## [What to do]
Update the rows from the first one through the line containing "Looking at the screenshot, I should pos(605,632)." by changing "thumbnail" to "image". Keep everything else the same.

## [Material for this task]
--- begin ---

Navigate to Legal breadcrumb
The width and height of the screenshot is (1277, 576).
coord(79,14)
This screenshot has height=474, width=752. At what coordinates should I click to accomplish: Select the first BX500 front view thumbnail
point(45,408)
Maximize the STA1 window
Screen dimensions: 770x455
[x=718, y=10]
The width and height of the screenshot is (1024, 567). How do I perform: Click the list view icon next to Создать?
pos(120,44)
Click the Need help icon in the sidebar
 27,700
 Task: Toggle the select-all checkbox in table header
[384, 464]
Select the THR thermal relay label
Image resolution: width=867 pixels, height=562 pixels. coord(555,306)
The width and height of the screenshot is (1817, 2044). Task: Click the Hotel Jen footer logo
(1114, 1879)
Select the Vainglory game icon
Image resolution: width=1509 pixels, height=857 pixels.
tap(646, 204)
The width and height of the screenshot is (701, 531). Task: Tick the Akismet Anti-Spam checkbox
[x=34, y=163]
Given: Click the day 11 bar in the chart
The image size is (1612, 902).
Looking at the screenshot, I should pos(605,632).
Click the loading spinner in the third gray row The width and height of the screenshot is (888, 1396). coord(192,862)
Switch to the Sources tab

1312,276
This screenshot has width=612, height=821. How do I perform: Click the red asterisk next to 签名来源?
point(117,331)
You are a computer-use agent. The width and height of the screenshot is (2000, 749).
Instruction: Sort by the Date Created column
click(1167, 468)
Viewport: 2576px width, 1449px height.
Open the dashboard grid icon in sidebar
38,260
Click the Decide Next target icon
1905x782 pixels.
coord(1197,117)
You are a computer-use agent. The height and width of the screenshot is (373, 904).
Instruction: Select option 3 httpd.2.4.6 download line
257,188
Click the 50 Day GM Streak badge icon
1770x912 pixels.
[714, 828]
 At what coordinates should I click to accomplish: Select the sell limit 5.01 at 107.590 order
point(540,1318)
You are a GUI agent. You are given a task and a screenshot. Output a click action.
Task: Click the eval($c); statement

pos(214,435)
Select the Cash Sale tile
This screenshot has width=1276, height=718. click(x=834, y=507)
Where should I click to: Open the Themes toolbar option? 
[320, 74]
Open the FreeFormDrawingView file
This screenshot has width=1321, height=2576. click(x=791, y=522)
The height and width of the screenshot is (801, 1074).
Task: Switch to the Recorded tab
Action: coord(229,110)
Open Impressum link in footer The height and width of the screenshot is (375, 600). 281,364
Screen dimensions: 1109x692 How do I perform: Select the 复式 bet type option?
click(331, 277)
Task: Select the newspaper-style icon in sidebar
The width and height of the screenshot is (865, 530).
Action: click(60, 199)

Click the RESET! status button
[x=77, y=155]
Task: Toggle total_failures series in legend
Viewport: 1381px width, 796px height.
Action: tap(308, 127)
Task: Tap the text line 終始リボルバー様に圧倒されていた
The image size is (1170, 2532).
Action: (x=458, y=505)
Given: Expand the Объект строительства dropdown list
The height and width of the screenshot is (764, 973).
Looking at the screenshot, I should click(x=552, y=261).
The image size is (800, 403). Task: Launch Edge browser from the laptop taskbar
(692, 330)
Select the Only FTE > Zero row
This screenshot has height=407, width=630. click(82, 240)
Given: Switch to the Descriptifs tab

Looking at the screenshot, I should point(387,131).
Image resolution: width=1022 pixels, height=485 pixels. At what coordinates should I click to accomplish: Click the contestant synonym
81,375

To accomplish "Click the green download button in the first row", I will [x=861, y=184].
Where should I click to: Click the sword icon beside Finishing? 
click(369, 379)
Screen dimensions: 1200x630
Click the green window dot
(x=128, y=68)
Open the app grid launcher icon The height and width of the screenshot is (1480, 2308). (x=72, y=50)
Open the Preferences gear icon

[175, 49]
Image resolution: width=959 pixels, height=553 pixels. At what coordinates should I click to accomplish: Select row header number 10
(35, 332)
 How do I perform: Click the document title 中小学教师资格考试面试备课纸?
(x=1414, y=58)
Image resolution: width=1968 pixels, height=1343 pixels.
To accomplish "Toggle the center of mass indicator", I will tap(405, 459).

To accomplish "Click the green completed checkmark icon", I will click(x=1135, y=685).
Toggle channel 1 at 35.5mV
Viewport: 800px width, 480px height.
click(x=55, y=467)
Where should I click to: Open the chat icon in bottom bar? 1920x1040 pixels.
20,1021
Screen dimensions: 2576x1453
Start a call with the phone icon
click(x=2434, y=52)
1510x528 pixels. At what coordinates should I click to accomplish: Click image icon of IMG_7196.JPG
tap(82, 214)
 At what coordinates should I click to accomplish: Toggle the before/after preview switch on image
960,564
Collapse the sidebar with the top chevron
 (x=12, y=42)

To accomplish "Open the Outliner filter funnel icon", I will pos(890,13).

--- end ---

## [The reply]
Navigate to Legal breadcrumb
The width and height of the screenshot is (1277, 576).
coord(79,14)
This screenshot has height=474, width=752. At what coordinates should I click to accomplish: Select the first BX500 front view image
point(45,408)
Maximize the STA1 window
Screen dimensions: 770x455
[x=718, y=10]
The width and height of the screenshot is (1024, 567). How do I perform: Click the list view icon next to Создать?
pos(120,44)
Click the Need help icon in the sidebar
 27,700
 Task: Toggle the select-all checkbox in table header
[384, 464]
Select the THR thermal relay label
Image resolution: width=867 pixels, height=562 pixels. coord(555,306)
The width and height of the screenshot is (1817, 2044). Task: Click the Hotel Jen footer logo
(1114, 1879)
Select the Vainglory game icon
Image resolution: width=1509 pixels, height=857 pixels.
tap(646, 204)
The width and height of the screenshot is (701, 531). Task: Tick the Akismet Anti-Spam checkbox
[x=34, y=163]
Given: Click the day 11 bar in the chart
The image size is (1612, 902).
Looking at the screenshot, I should pos(605,632).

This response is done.